Zelenskyy noted that the Granada summit will also focus on “joint work for global food security and protection of freedom of navigation” in the Black Sea, where the Russian military has targeted Ukrainian ports after Moscow's withdrawal from a U.N.-sponsored grain deal designed to ensure safe grain exports from the invaded country’s ports.
The U.K. Foreign Office cited intelligence suggesting that Russia may lay sea mines in the approaches to Ukrainian ports to target civilian shipping and blame it on Ukraine.
“Russia almost certainly wants to avoid openly sinking civilian ships, instead falsely laying blame on Ukraine for any attacks against civilian vessels in the Black Sea,” it said, adding that the U.K. was working with Ukraine to help improve the safety of shipping.
Speaking in Granada, Zelenskyy emphasized the need to preserve European unity in the face of Russian disinformation and to remain strong amid what he described as a “political storm” in the United States.

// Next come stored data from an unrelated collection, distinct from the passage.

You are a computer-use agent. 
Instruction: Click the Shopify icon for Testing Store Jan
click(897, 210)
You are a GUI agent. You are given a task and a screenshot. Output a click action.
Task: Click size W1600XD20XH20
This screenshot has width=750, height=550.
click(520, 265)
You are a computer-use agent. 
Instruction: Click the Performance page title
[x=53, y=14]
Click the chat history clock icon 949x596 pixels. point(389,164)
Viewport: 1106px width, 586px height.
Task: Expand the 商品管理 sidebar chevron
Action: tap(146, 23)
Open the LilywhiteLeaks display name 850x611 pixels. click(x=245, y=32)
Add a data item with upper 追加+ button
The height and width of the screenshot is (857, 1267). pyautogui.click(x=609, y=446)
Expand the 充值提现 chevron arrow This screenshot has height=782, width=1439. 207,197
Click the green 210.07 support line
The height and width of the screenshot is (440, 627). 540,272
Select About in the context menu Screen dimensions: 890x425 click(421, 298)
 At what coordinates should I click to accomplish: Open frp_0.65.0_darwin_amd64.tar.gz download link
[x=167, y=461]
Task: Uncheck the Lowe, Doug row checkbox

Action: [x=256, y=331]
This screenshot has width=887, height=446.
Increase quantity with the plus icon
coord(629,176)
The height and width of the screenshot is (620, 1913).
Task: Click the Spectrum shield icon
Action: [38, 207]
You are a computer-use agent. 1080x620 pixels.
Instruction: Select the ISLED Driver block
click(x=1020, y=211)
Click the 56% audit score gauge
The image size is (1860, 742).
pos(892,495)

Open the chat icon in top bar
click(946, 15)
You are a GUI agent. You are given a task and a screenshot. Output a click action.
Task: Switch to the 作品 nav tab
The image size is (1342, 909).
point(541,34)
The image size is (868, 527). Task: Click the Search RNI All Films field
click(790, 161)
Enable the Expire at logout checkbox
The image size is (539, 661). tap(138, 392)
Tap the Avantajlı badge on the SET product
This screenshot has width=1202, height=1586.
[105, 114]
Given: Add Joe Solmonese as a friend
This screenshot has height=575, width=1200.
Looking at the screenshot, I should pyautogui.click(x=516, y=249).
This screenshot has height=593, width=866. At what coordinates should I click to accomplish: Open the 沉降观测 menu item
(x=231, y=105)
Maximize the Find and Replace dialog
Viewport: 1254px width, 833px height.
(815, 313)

Read: Further Russian airstrikes on Mariupol
Asked if he was worried that support for Ukraine could falter in the U.S. Congress, the Ukrainian president stressed that his visit to Washington last month made him confident of strong backing by both the Biden administration and Congress.
Zelenskyy called for more air defense systems, more artillery weapons and shells, and more long-range missiles and drones for Ukrainian soldiers, as well as other forms of support and security guarantees to help protect Europe from potential aggression by Moscow.
Earlier Thursday, Russia targeted Ukraine's southern regions with drones. Ukraine’s air force said the country’s air defenses intercepted 24 out of 29 Iranian-made drones that Russia launched at the Odesa, Mykolaiv and Kirovohrad regions.
Andriy Raykovych, head of the Kirovohrad regional administration, said an infrastructure facility in the region was struck and emergency services were deployed to extinguish a fire, but there were no casualties.
In other Russian attacks in the past day, two civilians were killed by shelling in the southern city of Kherson and one died after a strike on the city of Krasnohorivka in the eastern Donetsk region. At least eight people were wounded, according to Ukraine's presidential office.
Read more: Russian missile strike on Ukrainian market kills 17 as Blinken announces new $1B aid package
A Russian strike on a hospital in the city of Beryslav in the Kherson region ravaged the building and wounded two medical workers, according to the regional administration chief, Oleksandr Prokudin.
Ukraine, in turn, has struck back at Russia with regular drone attacks across the border.
In Russia's Kursk region that borders Ukraine, Gov. Roman Starovoit said Ukrainian drone attacks resulted in power cuts in several areas. He also said Ukrainian forces fired artillery at the border town of Rylsk, wounding a resident and damaging several houses.